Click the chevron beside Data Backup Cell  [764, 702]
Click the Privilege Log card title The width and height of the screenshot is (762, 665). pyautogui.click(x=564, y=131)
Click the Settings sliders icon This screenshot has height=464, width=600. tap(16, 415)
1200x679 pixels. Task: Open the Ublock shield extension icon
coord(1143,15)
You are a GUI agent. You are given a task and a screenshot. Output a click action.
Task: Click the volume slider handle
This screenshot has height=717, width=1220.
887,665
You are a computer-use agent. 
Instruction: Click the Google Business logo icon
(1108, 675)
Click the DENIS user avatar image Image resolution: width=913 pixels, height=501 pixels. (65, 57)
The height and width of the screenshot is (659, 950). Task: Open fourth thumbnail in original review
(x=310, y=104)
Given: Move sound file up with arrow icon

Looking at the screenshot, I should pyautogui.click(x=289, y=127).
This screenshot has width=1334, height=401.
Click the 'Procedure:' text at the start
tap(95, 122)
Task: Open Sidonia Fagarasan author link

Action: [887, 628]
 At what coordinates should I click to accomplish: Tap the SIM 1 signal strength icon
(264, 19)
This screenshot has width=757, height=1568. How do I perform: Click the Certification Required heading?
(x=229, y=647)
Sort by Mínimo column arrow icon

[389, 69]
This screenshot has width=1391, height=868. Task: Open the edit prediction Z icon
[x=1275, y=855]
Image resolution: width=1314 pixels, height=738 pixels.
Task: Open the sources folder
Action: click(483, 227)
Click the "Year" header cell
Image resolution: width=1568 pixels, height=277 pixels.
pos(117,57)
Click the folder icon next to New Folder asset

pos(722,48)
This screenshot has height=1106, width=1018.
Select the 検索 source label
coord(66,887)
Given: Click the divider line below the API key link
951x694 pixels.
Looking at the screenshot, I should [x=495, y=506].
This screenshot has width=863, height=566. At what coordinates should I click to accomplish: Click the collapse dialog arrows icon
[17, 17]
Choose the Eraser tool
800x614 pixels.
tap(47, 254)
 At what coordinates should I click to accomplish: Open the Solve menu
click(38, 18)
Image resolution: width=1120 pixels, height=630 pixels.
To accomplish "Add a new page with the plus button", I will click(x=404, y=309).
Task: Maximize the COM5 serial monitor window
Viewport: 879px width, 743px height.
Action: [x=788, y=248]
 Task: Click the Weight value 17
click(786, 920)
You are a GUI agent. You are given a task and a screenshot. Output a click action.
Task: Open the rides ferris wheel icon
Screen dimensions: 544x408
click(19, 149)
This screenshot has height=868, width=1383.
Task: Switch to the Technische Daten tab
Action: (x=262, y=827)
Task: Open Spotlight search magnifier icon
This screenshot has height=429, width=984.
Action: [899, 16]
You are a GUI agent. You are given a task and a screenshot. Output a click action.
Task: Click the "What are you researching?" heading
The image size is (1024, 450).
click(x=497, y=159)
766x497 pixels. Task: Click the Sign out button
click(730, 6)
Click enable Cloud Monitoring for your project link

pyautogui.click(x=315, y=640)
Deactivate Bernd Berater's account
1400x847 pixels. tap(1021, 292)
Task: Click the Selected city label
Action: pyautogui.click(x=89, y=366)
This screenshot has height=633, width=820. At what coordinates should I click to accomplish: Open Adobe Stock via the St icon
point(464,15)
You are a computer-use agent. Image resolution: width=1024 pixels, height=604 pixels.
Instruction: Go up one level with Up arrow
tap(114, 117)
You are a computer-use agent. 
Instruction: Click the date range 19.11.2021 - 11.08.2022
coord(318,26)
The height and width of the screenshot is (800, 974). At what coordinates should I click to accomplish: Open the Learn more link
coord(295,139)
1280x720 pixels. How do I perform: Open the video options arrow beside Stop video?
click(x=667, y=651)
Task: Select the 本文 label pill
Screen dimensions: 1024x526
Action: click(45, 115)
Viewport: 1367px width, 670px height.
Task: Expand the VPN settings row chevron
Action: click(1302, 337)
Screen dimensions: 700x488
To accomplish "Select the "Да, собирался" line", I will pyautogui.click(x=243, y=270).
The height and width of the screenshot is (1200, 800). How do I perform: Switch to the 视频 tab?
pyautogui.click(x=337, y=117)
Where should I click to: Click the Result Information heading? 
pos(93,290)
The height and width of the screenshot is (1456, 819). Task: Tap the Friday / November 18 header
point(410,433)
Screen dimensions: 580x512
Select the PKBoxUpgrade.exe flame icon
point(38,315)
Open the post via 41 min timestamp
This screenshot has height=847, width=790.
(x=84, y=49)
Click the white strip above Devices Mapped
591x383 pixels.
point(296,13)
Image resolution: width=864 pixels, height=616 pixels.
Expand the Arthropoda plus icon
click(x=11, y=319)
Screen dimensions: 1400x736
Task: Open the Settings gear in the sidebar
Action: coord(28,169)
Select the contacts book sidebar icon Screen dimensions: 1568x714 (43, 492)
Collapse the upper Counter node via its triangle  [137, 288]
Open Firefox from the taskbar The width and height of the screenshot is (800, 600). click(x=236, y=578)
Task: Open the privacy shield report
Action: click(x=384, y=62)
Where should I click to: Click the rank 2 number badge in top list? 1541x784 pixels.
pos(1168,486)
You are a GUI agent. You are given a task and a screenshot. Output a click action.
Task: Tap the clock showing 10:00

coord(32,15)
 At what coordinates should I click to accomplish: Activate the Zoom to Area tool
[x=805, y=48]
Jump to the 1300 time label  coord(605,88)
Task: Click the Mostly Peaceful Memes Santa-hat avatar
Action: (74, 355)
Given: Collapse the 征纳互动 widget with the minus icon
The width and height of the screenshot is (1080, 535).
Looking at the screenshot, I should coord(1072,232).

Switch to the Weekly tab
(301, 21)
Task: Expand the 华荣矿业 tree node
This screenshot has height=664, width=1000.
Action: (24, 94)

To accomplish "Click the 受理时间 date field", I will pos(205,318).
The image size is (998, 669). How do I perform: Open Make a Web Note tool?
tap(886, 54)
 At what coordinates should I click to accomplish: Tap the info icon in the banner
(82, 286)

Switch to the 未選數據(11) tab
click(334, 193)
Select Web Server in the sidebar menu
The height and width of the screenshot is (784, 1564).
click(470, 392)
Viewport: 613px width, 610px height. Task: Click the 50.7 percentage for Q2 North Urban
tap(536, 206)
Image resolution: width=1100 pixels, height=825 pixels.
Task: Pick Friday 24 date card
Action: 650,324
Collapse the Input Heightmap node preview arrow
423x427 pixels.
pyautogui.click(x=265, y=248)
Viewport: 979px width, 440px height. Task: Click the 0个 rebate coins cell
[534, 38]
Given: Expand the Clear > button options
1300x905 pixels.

━━━━━━━━

● Description of the task:
The answer must be every line from the records above that contains the word "will", copied out.

● Result below:
To accomplish "Add a new page with the plus button", I will click(x=404, y=309).
To accomplish "Select the "Да, собирался" line", I will pyautogui.click(x=243, y=270).
To accomplish "Click the 受理时间 date field", I will pos(205,318).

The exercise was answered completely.